David Murcia, mastermind of a financial scandal that cost thousands of Colombian families their savings, wore a bullet-proof vest and was heavily guarded as he boarded a plane to the US.
“We are guaranteeing that he will answer to US authorities,” Luis Ramirez, head of Colombia’s Judicial Police, told reporters.
Murcia, 28, was to appear on Tuesday in a US district court in Florida before being transferred to New York for prosecution.
An indictment unsealed in a Manhattan federal court charges Murcia and six others with laundering millions of dollars of proceeds from cocaine trafficking in Mexico through Murcia’s DMG finance company.
Colombian police seized Colombian currency worth more than US$4 million in the investigation, and the gang is also accused of wiring nearly US$2.2 million to a US bank account, later confiscated by US authorities, the charges said.
The indictment said the defendants sought to conceal the drug money by investing in real estate and in US companies.
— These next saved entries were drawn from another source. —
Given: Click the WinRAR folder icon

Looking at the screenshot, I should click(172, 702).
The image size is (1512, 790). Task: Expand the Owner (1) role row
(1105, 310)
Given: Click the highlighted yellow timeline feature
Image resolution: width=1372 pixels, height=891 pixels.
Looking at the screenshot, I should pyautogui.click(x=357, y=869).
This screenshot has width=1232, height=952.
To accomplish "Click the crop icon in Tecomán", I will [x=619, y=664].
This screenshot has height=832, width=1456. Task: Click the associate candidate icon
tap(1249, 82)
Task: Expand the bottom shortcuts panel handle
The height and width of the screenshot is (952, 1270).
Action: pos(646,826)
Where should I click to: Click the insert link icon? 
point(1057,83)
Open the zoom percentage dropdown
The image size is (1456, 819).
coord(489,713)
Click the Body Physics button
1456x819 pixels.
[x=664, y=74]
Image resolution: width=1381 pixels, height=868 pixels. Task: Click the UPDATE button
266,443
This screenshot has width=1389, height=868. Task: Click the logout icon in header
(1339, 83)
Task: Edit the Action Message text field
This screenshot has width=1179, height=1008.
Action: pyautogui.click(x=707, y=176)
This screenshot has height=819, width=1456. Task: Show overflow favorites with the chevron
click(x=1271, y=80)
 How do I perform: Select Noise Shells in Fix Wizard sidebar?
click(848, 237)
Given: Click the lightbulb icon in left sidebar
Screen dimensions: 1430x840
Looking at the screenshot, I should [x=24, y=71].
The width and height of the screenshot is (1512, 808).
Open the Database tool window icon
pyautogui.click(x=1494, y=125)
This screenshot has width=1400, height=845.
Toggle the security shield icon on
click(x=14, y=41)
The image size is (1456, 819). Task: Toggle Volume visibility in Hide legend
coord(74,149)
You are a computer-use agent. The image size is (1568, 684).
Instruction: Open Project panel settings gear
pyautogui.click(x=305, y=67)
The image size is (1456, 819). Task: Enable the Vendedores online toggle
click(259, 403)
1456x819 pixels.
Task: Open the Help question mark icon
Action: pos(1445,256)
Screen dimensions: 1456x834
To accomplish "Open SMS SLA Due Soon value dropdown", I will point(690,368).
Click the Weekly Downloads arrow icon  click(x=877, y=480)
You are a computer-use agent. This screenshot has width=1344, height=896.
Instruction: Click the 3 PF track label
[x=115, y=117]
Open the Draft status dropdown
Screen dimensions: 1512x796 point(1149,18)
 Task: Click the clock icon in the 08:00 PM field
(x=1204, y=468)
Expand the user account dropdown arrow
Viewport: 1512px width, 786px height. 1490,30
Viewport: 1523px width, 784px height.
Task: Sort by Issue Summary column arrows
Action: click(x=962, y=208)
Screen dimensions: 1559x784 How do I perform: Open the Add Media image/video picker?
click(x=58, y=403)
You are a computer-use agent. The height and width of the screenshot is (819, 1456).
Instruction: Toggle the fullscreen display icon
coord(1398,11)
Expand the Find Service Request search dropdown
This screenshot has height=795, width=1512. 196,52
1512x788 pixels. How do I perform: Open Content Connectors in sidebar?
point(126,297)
Murcia was sentenced last year by the Colombian courts to 30 years in jail for schemes in which investors were promised up to 100 percent interest.
Those who invested early in Murcia’s DMG company, in 2006 and 2007, were handsomely repaid. They earned sky-high returns and some went so far as to mortgage their homes to invest in DMG, which also offered discount debit cards used in a chain of warehouse-like home appliance stores run by the company.
However, those who put their money in later were left flat. Many rioted around the country, burning and looting DMG offices.